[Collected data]

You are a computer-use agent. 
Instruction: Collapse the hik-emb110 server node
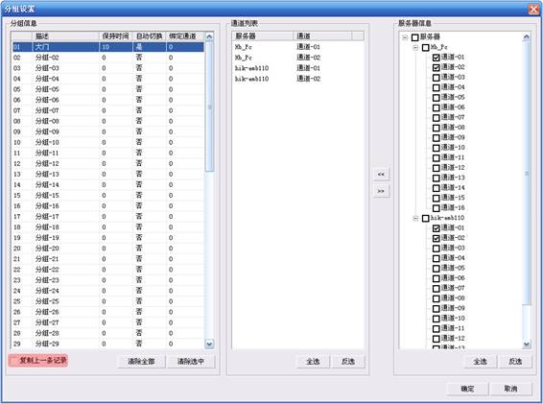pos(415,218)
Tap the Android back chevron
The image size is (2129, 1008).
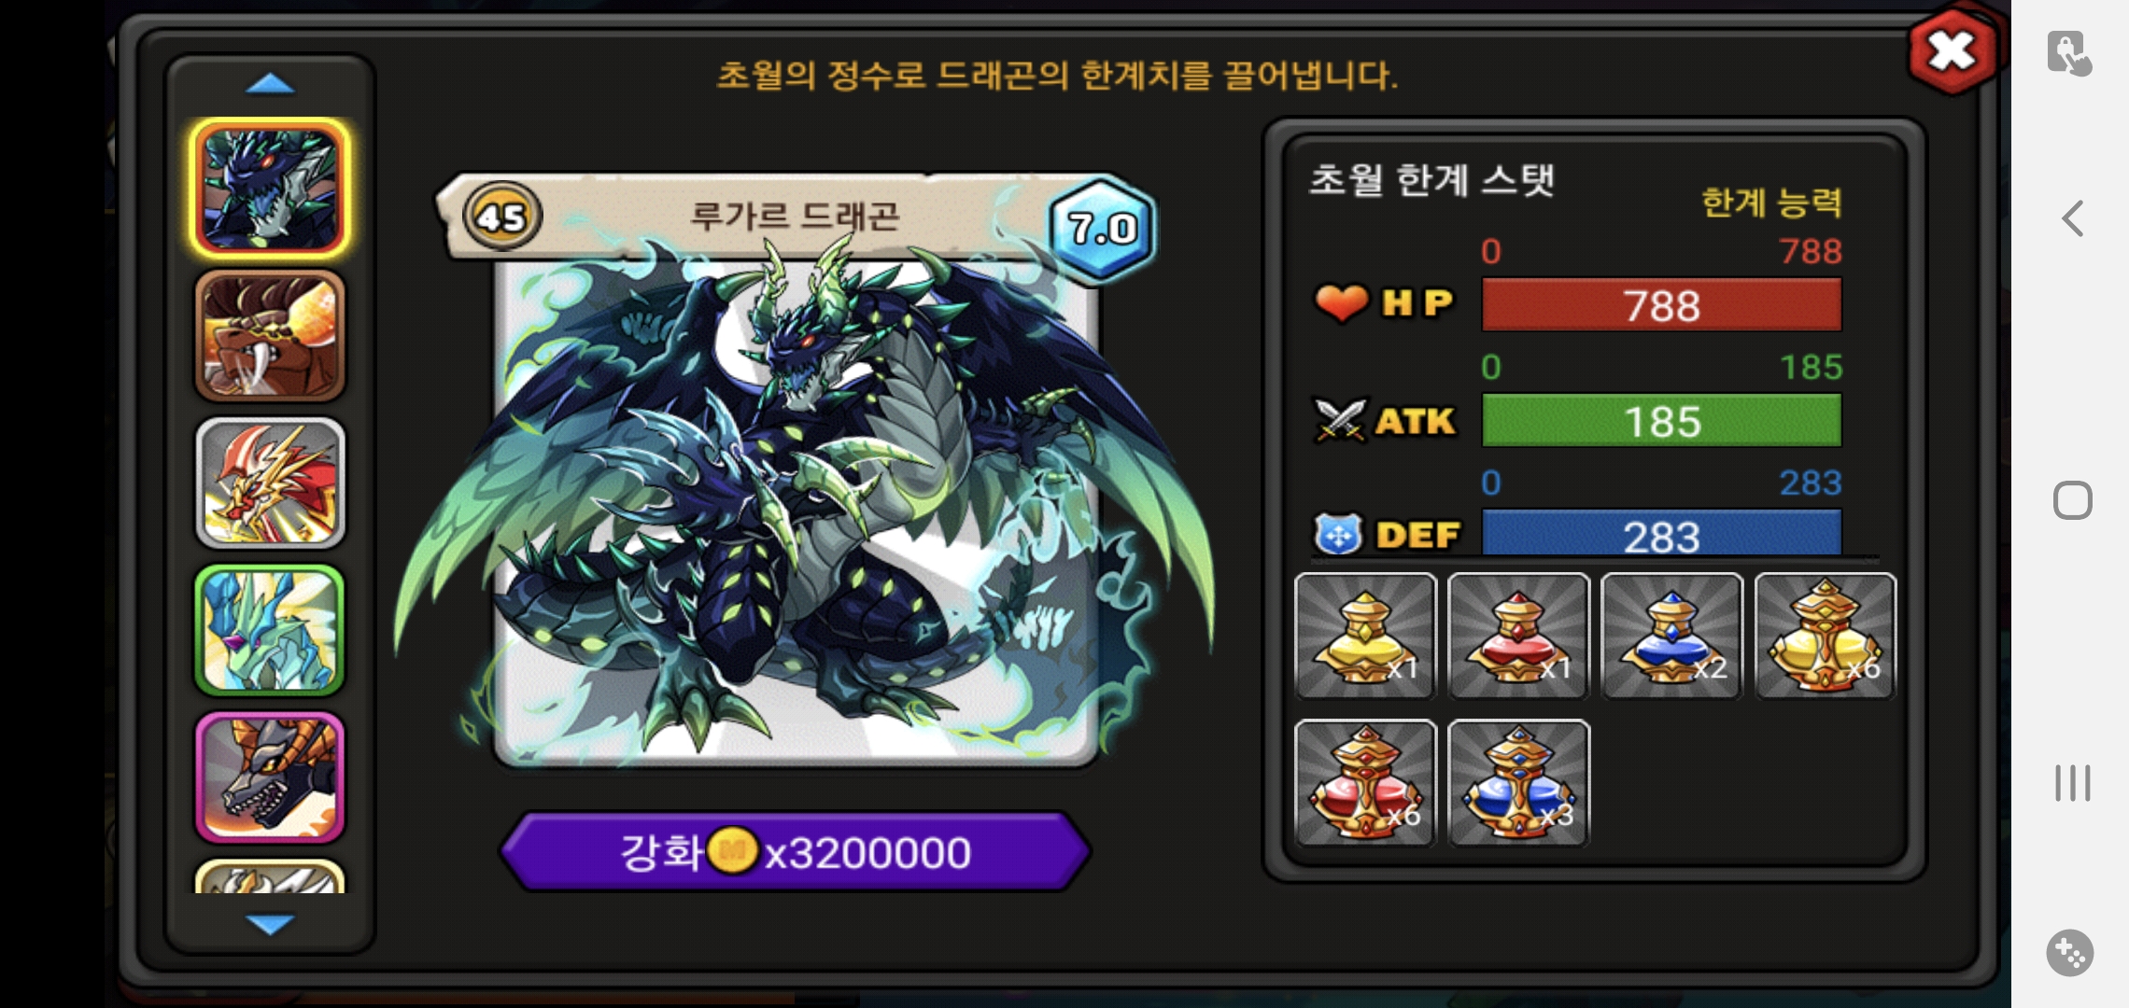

▶ [Directions for this task] Extract, character for character, every line from the one that holds "Tap the Android back chevron" through the end of the entries above. Include both boundary lines and no pictures.

▶ [Response area]
Tap the Android back chevron
The image size is (2129, 1008).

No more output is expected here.